ACTIVITY:
Repeat verbatim, and only, the lines of the data below, beginning at the line that contains "You are a GUI agent. The screenshot is 802×2576." and stopping after the line that contains "5 of 5 stars [radio] (157, 1490)".

DATA IN THIS EXERCISE:
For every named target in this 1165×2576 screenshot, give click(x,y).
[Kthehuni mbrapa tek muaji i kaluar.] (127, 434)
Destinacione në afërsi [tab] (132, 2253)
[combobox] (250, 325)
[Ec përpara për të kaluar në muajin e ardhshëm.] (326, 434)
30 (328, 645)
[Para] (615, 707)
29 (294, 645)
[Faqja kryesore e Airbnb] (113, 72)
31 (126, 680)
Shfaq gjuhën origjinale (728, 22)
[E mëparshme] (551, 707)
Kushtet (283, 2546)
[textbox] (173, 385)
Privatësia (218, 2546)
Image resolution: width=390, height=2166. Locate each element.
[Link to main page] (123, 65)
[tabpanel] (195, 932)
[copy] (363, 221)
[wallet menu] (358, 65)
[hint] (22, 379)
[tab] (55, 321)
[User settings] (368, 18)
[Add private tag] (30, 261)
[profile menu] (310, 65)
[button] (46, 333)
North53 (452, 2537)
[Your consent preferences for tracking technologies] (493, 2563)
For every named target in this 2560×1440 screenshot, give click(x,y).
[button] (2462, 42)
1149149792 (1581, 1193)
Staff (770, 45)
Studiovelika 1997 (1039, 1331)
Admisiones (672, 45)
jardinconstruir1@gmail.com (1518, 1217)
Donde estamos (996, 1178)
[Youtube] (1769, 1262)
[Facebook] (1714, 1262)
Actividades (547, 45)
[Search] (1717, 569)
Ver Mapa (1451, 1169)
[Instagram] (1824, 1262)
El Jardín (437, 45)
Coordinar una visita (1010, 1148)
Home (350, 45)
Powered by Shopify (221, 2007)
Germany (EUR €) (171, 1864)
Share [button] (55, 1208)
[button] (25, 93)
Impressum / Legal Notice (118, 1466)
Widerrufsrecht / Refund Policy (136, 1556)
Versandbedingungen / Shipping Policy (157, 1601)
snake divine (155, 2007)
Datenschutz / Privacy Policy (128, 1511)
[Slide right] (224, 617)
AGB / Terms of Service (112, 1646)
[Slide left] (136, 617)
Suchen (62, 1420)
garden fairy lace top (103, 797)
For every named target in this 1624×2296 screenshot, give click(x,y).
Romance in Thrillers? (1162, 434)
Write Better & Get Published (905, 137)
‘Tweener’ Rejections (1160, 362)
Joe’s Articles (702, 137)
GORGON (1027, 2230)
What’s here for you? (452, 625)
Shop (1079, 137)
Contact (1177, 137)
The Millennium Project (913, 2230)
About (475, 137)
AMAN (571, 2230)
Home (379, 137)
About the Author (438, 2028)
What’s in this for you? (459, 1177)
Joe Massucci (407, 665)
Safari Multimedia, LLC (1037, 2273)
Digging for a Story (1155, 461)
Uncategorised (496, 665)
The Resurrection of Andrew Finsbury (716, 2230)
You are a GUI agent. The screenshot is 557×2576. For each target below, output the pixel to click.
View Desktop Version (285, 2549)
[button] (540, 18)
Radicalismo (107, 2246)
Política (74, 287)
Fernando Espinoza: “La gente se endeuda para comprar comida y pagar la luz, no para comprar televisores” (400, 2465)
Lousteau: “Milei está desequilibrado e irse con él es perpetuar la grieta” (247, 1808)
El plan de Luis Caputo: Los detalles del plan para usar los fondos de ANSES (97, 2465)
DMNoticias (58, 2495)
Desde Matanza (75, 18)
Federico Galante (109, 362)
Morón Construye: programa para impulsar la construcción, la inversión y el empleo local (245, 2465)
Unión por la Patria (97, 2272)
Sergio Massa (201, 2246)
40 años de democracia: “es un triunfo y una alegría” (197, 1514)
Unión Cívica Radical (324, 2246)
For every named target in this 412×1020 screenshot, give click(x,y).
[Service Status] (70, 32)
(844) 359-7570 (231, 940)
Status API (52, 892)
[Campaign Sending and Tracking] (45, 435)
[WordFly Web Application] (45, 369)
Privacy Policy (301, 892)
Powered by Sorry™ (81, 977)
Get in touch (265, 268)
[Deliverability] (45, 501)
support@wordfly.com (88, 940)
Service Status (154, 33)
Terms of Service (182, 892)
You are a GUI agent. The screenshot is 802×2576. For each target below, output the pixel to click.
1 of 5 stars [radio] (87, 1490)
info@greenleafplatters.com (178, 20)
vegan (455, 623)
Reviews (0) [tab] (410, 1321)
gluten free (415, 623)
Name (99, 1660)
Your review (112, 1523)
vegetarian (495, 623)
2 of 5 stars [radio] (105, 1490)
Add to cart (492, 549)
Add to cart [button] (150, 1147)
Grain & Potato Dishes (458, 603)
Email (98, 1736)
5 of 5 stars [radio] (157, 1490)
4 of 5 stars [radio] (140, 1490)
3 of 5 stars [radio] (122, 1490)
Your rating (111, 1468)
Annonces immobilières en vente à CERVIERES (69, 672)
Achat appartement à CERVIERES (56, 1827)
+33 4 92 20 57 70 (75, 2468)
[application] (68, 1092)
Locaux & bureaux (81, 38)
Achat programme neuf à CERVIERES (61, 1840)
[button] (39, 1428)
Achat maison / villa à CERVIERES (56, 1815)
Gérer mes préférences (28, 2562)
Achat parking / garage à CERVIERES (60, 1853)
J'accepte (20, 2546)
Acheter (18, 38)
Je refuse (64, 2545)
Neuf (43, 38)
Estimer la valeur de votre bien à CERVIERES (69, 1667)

SOLVED EXERCISE:
You are a GUI agent. The screenshot is 802×2576. For each target below, output the pixel to click.
1 of 5 stars [radio] (87, 1490)
info@greenleafplatters.com (178, 20)
vegan (455, 623)
Reviews (0) [tab] (410, 1321)
gluten free (415, 623)
Name (99, 1660)
Your review (112, 1523)
vegetarian (495, 623)
2 of 5 stars [radio] (105, 1490)
Add to cart (492, 549)
Add to cart [button] (150, 1147)
Grain & Potato Dishes (458, 603)
Email (98, 1736)
5 of 5 stars [radio] (157, 1490)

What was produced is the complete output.